Mikroba ini dapat digunakan untuk konversi gula menjadi etanol dengan
kemampuan konversi yang baik, tahan terhadap etanol kadar tinggi, tahan
terhadap pH rendah, dan tahan terhadap temperatur tinggi (Suyandra, 2007).
Namun, proses fermentasi menggunakan cara konvensional yaitu dengan
mencampurkan sel ragi (Saccharomyces cerevisiae) ini mempunyai kelemahan
karena pemisahan produk lebih sulit dan sel ragi yang bercampur dengan produk
sulit dipisahkan. Untuk mengatasi kelemahan cara konvensional, dilakukan
dengan teknik enkapsulasi sel untuk memproduksi etanol dengan menggunakan
bahan baku limbah kulit kopi (Sebayang, 2006).

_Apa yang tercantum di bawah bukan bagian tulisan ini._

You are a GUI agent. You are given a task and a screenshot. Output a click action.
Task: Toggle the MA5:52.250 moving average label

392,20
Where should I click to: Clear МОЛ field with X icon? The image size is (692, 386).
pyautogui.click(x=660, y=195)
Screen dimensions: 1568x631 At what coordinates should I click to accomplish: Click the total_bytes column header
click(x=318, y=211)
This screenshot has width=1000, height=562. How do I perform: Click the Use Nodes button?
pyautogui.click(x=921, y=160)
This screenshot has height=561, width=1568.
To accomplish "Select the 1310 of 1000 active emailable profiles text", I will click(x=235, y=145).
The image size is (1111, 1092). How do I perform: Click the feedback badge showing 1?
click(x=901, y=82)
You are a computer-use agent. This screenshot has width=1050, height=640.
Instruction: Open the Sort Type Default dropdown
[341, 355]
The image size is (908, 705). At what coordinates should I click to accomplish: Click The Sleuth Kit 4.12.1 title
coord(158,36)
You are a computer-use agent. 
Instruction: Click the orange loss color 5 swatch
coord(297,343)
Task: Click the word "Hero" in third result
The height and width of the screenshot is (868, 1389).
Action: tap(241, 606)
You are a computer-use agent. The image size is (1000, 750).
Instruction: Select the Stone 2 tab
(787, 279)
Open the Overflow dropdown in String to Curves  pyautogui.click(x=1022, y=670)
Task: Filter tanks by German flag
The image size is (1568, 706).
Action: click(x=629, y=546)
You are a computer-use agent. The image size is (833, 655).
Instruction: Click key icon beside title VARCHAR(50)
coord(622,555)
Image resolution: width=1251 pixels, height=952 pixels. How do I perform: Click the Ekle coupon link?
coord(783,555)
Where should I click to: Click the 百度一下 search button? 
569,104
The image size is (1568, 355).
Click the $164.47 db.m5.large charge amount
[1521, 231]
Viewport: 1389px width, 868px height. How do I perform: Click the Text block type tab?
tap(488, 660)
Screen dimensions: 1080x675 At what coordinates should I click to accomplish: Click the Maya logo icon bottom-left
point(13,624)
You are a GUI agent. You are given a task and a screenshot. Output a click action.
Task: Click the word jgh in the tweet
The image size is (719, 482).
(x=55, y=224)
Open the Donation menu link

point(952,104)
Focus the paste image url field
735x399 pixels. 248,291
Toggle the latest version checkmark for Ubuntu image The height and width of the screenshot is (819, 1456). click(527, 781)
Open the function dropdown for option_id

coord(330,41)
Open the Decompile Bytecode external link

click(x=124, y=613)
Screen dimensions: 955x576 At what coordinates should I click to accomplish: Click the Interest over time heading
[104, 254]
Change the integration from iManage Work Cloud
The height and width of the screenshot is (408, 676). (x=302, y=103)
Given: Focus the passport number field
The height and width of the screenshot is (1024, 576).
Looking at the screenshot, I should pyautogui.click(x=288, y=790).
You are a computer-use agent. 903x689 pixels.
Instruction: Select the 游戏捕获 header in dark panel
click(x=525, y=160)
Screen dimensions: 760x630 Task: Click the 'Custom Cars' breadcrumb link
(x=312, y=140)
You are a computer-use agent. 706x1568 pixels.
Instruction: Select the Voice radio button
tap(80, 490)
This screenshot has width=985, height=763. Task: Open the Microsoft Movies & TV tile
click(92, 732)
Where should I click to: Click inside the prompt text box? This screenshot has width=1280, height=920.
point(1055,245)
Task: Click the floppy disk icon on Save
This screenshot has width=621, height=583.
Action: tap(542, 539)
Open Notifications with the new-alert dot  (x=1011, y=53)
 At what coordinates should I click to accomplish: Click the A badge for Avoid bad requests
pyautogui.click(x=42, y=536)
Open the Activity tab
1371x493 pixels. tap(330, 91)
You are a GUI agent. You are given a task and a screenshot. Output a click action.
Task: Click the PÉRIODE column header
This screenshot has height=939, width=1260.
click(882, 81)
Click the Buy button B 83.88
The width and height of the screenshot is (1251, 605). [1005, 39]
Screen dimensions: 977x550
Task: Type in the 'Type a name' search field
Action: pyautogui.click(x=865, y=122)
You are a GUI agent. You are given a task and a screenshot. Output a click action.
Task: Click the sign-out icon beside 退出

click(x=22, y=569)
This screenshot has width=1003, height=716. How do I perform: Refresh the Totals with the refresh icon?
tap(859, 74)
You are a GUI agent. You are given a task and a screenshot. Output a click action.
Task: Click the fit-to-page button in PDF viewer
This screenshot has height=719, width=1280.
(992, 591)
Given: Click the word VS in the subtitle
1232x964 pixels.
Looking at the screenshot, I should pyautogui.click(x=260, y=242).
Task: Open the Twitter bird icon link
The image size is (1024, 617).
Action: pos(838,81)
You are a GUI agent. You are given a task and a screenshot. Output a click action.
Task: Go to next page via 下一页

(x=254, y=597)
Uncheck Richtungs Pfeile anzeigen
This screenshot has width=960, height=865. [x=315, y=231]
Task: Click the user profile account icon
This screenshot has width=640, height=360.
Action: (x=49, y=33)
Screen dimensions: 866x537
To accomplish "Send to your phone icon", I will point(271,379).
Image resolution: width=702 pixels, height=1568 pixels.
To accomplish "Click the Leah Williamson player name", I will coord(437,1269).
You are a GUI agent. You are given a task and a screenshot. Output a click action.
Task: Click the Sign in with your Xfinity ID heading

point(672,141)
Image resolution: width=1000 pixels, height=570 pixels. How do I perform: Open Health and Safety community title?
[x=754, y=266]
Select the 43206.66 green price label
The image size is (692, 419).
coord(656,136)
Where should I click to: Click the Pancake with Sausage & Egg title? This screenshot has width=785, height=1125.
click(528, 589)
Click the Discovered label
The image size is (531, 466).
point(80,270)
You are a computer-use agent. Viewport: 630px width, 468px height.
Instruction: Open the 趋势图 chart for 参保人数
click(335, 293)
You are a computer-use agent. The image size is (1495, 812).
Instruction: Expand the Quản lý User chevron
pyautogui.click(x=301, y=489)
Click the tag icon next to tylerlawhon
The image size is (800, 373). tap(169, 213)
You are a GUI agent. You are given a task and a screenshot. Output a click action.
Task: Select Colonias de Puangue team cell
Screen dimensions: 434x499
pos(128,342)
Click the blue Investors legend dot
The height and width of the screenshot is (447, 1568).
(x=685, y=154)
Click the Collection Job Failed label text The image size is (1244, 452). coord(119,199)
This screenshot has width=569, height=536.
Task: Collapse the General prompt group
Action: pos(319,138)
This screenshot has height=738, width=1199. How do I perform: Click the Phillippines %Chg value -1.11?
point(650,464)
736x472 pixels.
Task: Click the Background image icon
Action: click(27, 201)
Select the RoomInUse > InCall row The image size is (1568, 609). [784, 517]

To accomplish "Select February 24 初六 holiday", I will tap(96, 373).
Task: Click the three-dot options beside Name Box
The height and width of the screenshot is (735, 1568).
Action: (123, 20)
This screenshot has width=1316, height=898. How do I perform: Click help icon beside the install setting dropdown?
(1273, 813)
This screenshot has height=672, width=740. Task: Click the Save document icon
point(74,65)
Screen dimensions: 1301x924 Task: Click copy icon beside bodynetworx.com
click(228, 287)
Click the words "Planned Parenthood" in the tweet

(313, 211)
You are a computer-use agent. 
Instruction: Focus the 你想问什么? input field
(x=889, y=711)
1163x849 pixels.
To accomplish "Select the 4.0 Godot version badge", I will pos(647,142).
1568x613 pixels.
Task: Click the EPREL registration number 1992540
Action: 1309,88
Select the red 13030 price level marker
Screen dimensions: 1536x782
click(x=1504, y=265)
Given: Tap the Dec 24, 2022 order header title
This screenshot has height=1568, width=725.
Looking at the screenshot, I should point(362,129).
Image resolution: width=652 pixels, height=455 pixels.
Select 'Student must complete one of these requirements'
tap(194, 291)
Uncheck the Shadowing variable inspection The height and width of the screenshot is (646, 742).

Enkapsulasi juga merupakan salah satu cara untuk mencegah kerusakan
dan berkurangnya jumlah mikroba dalam produksi bioetanol. Proses enkapsulasi
telah banyak digunakan dalam industri kimia, farmasi dan makanan dalam tujuan
untuk melindungi senyawa aktif dari kondisi lingkungan (oksigen, air, asam,
interaksi dengan bahan-bahan lain), yang dapat mempengaruhi stabilitas selama
pemrosesan, untuk memberikan pelepasan terkontrol atau untuk mengubah sifat
fisik, mengurangi kekakuan selama penyimpanan atau transportasi (Carranza,
dkk, 2013). Proses enkapsulasi Saccharomyces cerevisiae dapat dilakukan dalam
kalsium alginat. Fermentasi etanol dengan menggunakan sistem enkapsulasi sel
memberikan hasil yang lebih baik dibandingkan dengan cara konvensional karena
dengan menggunakan sel terimobilisasi pemisahan produk lebih mudah serta
stabilitas sel dapat dipertahankan (Yekta, 2000).

1.2 Tujuan Penulisan

a. Mengetahui produksi bioetanol dari limbah kulit kopi dengan metode
fermentasi dan enkapsulasi Saccharomyces cerevisiae dalam kalsium
alginat.
b. Mengetahui pengaruh enkapsulasi mikroba terhadap produksi bioetanol
yang dihasilkan.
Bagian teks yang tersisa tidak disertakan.